9月の法話 イライラせずに・・・/宮本 観靖

 先日外食をしていた時の事です。その店はバイキング形式で自分の好きな食べ物を取りに行くのですが、そこでお皿を持ちながら子供の名前を呼び、大きな声で怒っている人を見かけました。少し離れた所で店内を走っていたであろう子供が泣いています。

 「そんなにきつく怒らんでもええのになぁ」と思って横を見ると、そこに居たはずの三歳になる息子の姿が見当たりません。辺りを見渡すと店の奥へと走っていく姿が見えます。

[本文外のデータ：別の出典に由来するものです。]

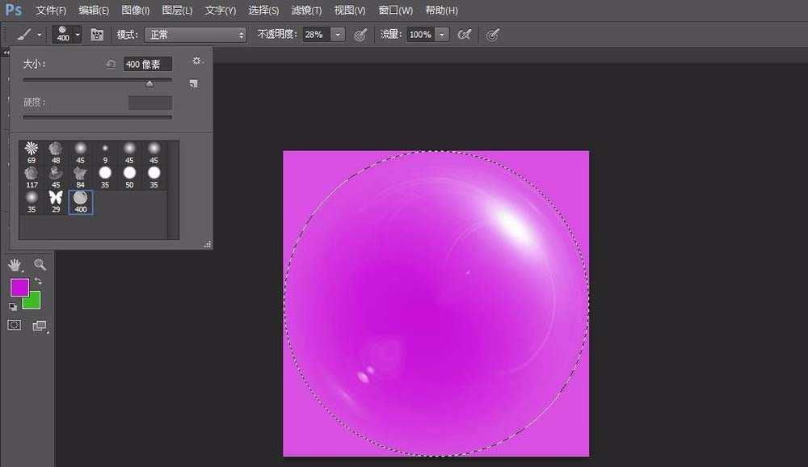Open the 流量 flow dropdown arrow
Viewport: 808px width, 467px height.
[x=441, y=35]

 「こらーそっち行ったらあかん!」と焦って連れ戻し、「じっとしててや」と注意しますが、小さな子にじっとしていろと言うのも所詮無理な話。すぐにまた同じことの繰り返しです。

 「あーっもう!」と思った時、ふと気付きました。他人が怒っている時は、冷静に何故そんな事で怒るのかなと思えるのに、いざ自分の事になると冷静さを失い少しイライラしている自分がいます。

 改めて考えてみれば、私達は普段の日常生活で怒ったり、イライラしてしまう事がよくあります。自分に関係が無い所では落ち着いていられますが、自分の事になると何故か怒りや焦りが生まれてきます。

 何故そうなってしまうのでしょうか?

 私達は人生や物事は全て、自分の思い通りになるものと心のどこかで思っているところがあります。だから思い通りにならないと自分の都合で怒ってしまうのだと思います。

 仏教には、この世の全ての物事は移り変わり、常に定まっているものはない。とする「諸行無常」の教えがあります。この世界は常に全てが変化しているのだから執着を持ってはいけない、というものです。

 だから人生や物事が自分の価値観や理想と違う、思い通りにいかないのは当然であり、そんな事で怒るのは随分と人生を損している様に感じます。

 思い通りにならないなら少しでも怒りを減らし、より多くの笑いのなかで生きていく事が充実した人生につながるのだと思います。